**Documento de origem:**
****************************************
Papa Francisco
Ângelus
Domingo, 10 de julho de 2022
Prezados irmãos e irmãs, bom dia!
O Evangelho da Liturgia de hoje narra a parábola do
Bom Samaritano (Lc 10,25-37). Todos a conhecemos. Como pano de
fundo há a estrada que de Jerusalém desce até Jericó, ao longo da qual se
encontra um homem espancado brutalmente e assaltado por ladrões. Um sacerdote
que passa vê-o mas não se para, vai além; assim como um levita, ou seja, um
ministro do culto no templo. «Mas um samaritano», diz o Evangelho, «que
estava a caminho, chegando àquele lugar, viu-o e teve compaixão dele»
(v. 33). Não esqueçamos estas palavras: “teve compaixão dele”; é o que Deus
sente cada vez que nos vê com um problema, num pecado, numa miséria: “teve
compaixão dele”. O evangelista deseja especificar que o Samaritano estava
a caminho. Portanto, aquele Samaritano, embora tivesse os seus programas e
se dirigisse para uma meta distante, não encontra desculpas e deixa-se
interpelar, deixa-se interpelar, pelo que acontece ao longo do caminho.
****************************************
**Dados fornecidos:**
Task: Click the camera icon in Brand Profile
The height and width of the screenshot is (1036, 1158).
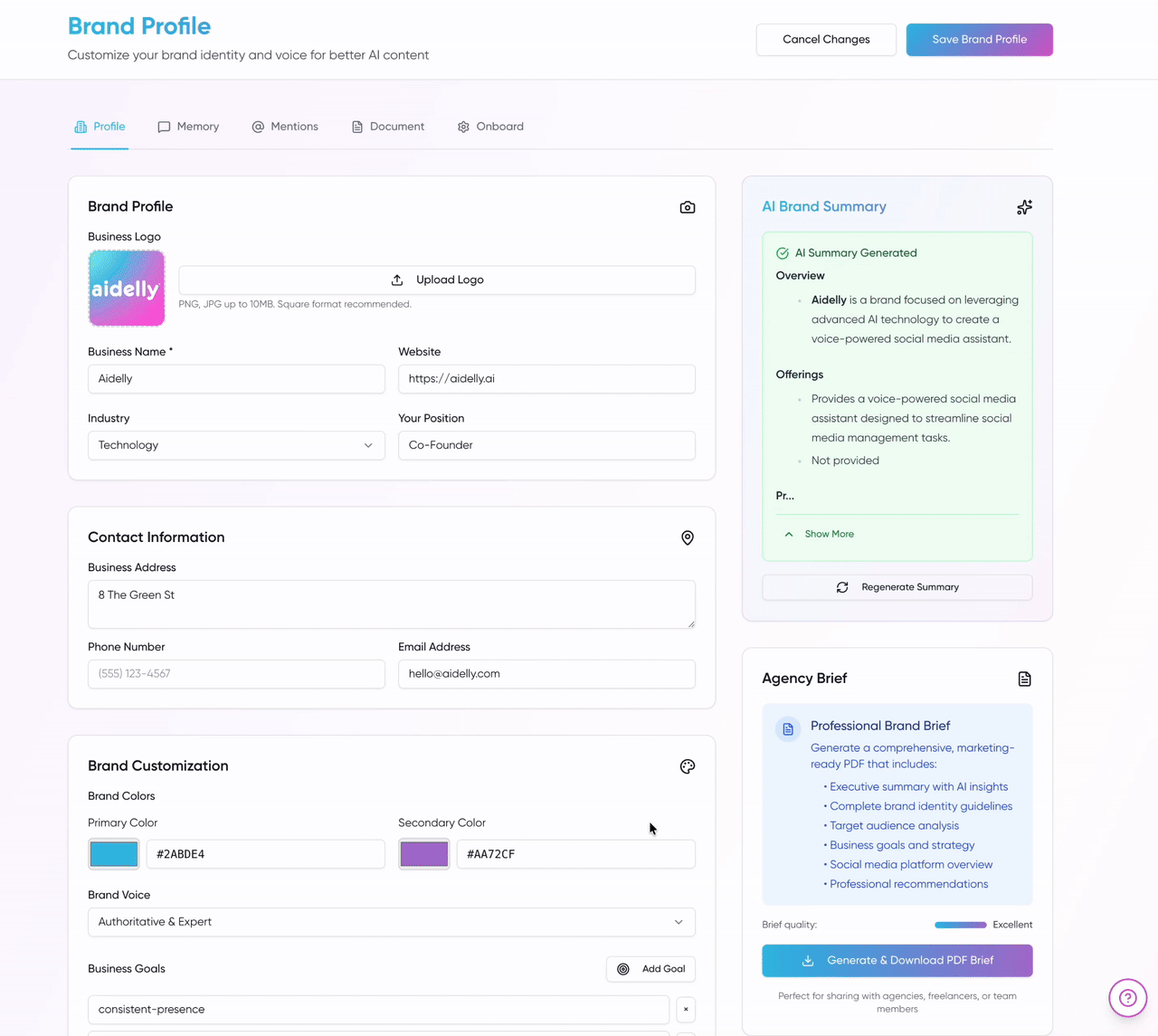Action: (688, 207)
****************************************
**O que se pede:**
#1 No Ângelus, que estrada serve de pano de fundo à parábola do Bom Samaritano?
#2 Reproduza fielmente o trecho do Ângelus que vai de "(v. 33). Não" até "longo do caminho.".

**Respostas às tarefas:**
#1 A estrada que desce de Jerusalém até Jericó.

#2
(v. 33). Não esqueçamos estas palavras: “teve compaixão dele”; é o que Deus
sente cada vez que nos vê com um problema, num pecado, numa miséria: “teve
compaixão dele”. O evangelista deseja especificar que o Samaritano estava
a caminho. Portanto, aquele Samaritano, embora tivesse os seus programas e
se dirigisse para uma meta distante, não encontra desculpas e deixa-se
interpelar, deixa-se interpelar, pelo que acontece ao longo do caminho.